**To be done:** Please pick up the account of the Kirkbrae lands case below and carry it on past its last sentence.

Charles Cochrane was never infeft in this property; but he had previously (25th June 1749) executed a disposition of the estate of Culross, and in general of acquirenda as well as acquisita, in favour of the Earl of Dundonald.
The Earl made up titles to the estate of Culross, by obtaining from the Crown, of whom it held, a charter of adjudication, in implement of the disposition 1749, and taking infeftment on it; but the Earl's right to Kirkbrae remained personal.
In 1780, the Earl's affairs having become embarrassed, Sir Charles Preston, the son and heir of Sir George, brought an action before the Court, for having the above-mentioned clause in favour of his family made effectual. In this action the Court (20th December 1781) found, “That the tenor of the back-bond and obligation libelled on, ought to be inserted in all the subsequent titles and investitures of the piece of ground in question.” (See No. 22. p. 6569). Decree of non-entry was also obtained by Sir Charles against the Earl.
An action of sale having been brought, an order was obtained from the Court for exposing to sale the estate of Culross, including Kirkbrae.
Sir Charles petitioned the Court, in virtue of his claim to the reversion of Kirkbrae, provided by the back-bond, and secured by the decree 1781, stating, that the lands consequently could not be exposed to sale, and praying that they might be struck out of the order for sale.
The Court (9th February 1797) found, “That the petitioner has right to redeem the lands of Kirkbrae, on payment of the sums mentioned in the prayer of the petition.”
Lord Dundonald reclaimed; but his petition was (8th July 1797) refused, without answers. Upon advising a second reclaiming petition, memorials were ordered.
Upon advising these, the Court (21st November 1798) found, “That the right of pre-emption claimed by Sir Charles Preston, in virtue of the back-bond, is not a real burden upon the lands of Kirkbrae, and consequently cannot be effectual against creditors; and therefore, that these lands must be sold for payment of the debts due by the common debtor, in terms of the act of roup.”
A reclaiming petition for Sir Charles was (7th December 1798) refused, without answers.
The judicial sale having proceeded, the lands of Kirkbrae were sold along with the others.
Sir Robert Preston having succeeded his brother Sir Charles, presented a petition of appeal against the judgment of the Court. The cause was by the House of Lords, (13th April 1802), “remitted back to the Court of Session in Scotland, to review the interlocutors complained of; and particularly, to find whether the back-bond given by Charles Cochrane, (30th June 1750), as mentioned in the pleadings, is not a real burden on the lands of Kirkbrae, it having been found by the interlocutor of 20th December 1801, that the tenor of the back-bond and obligation libelled on, ought to be inserted in all the subsequent titles and investitures of the piece of ground in question, which, by the decree of the Court of Session, in a process of non-entry, remains in the superior's hands, together with the mails and duties thereof, and will so continue, ay and until the lawful entry of the righteous heir; and also to find, whether the terms of said back-bond, supposing it a real burden, are not sufficient to entitle the appellant to a pre-emption.”

**Raw data:**

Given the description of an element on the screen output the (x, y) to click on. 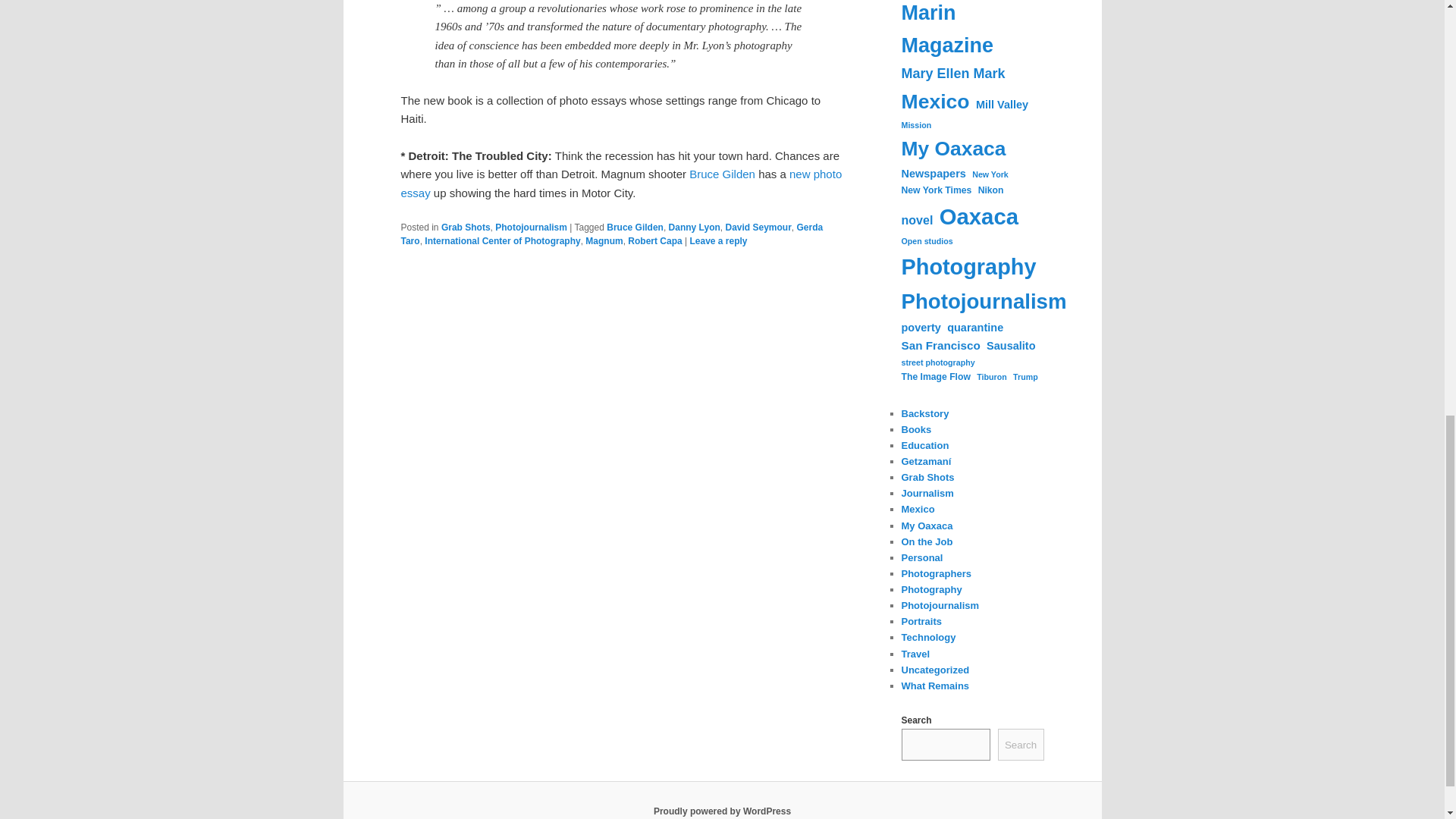
Semantic Personal Publishing Platform (721, 810)
Photojournalism (531, 226)
Bruce Gilden (721, 173)
Magnum (604, 240)
Grab Shots (465, 226)
Bruce Gilden (635, 226)
Robert Capa (654, 240)
International Center of Photography (502, 240)
Leave a reply (717, 240)
David Seymour (757, 226)
Given the description of an element on the screen output the (x, y) to click on. 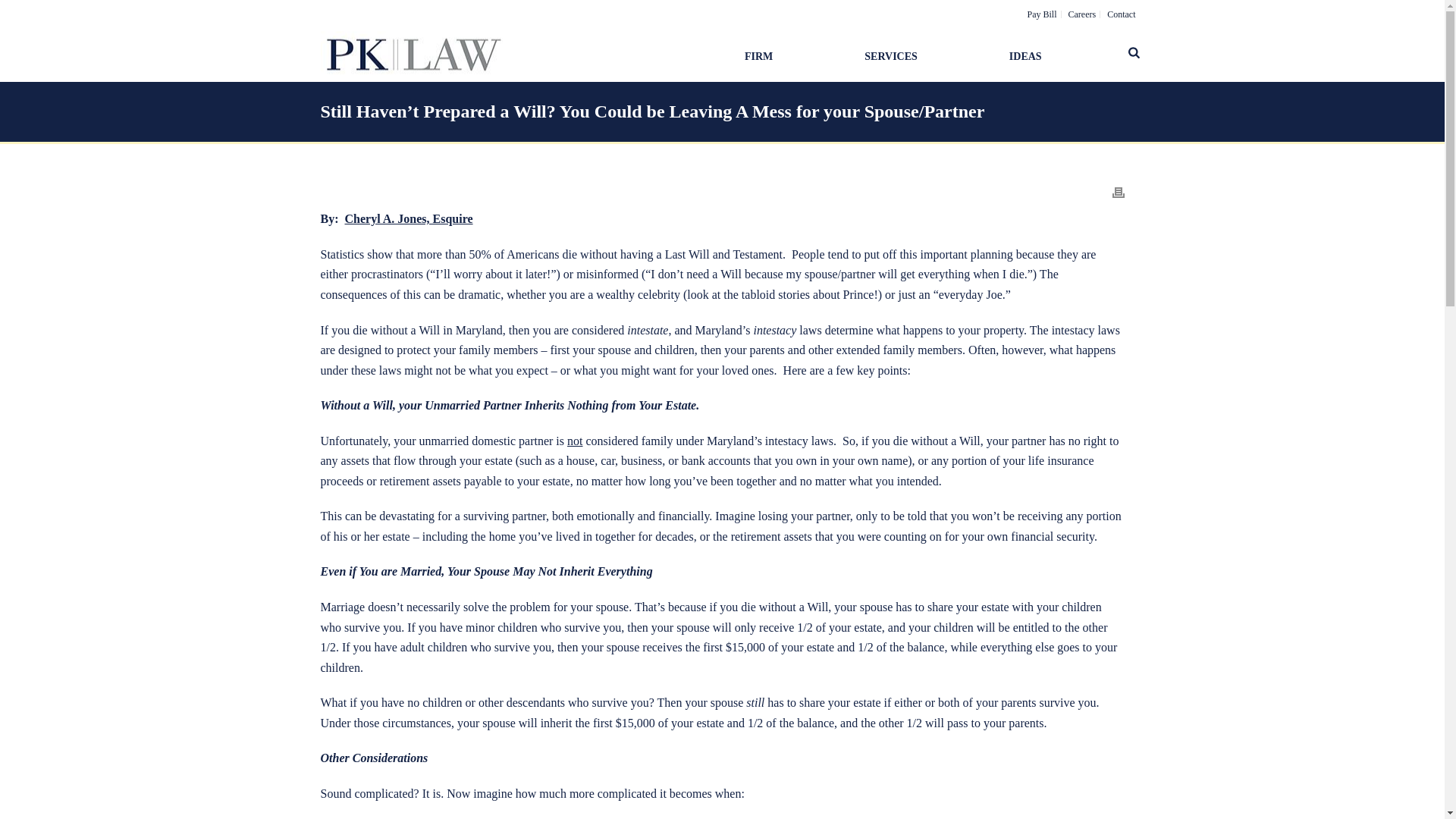
SERVICES (920, 54)
IDEAS (1056, 54)
Pay Bill (1042, 14)
FIRM (788, 54)
Contact (1120, 14)
Cheryl A. Jones, Esquire (407, 218)
SERVICES (920, 54)
FIRM (788, 54)
Careers (1082, 14)
IDEAS (1056, 54)
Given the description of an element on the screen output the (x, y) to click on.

**Exercise response:**
When the cause came back to the Court, memorials were ordered, and a hearing in presence took place, when it was (9th July 1803) found, “That the back-bond given by Charles Cochrane, 30th June 1750, is a real burden on the lands of Kirkbrae, and therefore find, That Sir Robert Preston
has right to redeem those lands, upon payment of the sums mentioned in the petition.” The common agent for the creditors and the purchaser reclaimed, and
Pleaded: By the judgment 1781, the Court seem to have guarded against giving any deliverance upon what effect this back-bond would have upon the rights of parties, if inserted in the investiture. The object was merely to ascertain the obligation, such as it was, and to ordain that this should appear in the future titles, whatever might be its legal effects. Now, even although it had been inserted in the investitures, it would not have been effectual against creditors; for it was an obligation, not originally executed in favour of the granter of the feu, but was taken by the vassal from his disponee, and, in all its terms, conceived merely as a personal obligation ad factum, præstandum upon the part of the granter. There is no clause which could entitle the family of Valleyfield to secure it upon the lands; nor is it guarded by any nullity in case of contravention, nor declared to be a burden or condition of the grant.
The back-bond is not such a right of reversion as the law acknowledges, and, by registration, makes effectual against singular successors; for it was never to be in the power of the supposed reverser, to use his right of reversion, so long as the wadsetter had no compulsitor, by requisition and diligence, to oblige the reverser to pay the money advanced and take back the lands.
The back-bond, therefore, is not a reversion, but imposes a limitation upon the vassal's power of alienation. It creates a kind of entail, burdening the right of the heir in possession, in favour of the superior and his heirs. Every such right must be strictly interpreted, and can only be enforced against third parties by irritant and resolutive clauses; Ersk. B. 2. Tit. 5. § 28.; B. 2. Tit. 3. § 13.; Stirling against Johnston, 4th January 1757, No. 70. p. 2342.
But, although the right to the lands was only personal in Lord Dundonald, it does not follow that his right, and all who derive through him, must be affected by this back-bond, which is admitted to be merely personal, because it has not been inserted in the investitures. If, however, when it had so been inserted, it would not have been good against the real right; while it remains personal, it cannot, for the same reason, be good against a personal right in the lands. Besides, in all personal rights, there seems to be a distinction between the grant of a right and the obligation to grant it. The one is effectual against singular successors, the other is not. The obligation in question is plainly of the latter description, importing a personal obligation upon the grantee and his heirs, in case of a sale, to offer the subject to the superior, but this has been attempted without burdening the lands,
or qualifying the right is such a manner as to be effectual in a question with any other parties than the granter and his heirs. Answered: It never was doubted, that one person may acquire a right in behalf of another; and the party in whose favour it is stipulated, is as completely entitled to the benefit of it, as if it had been acquired by his own stipulation.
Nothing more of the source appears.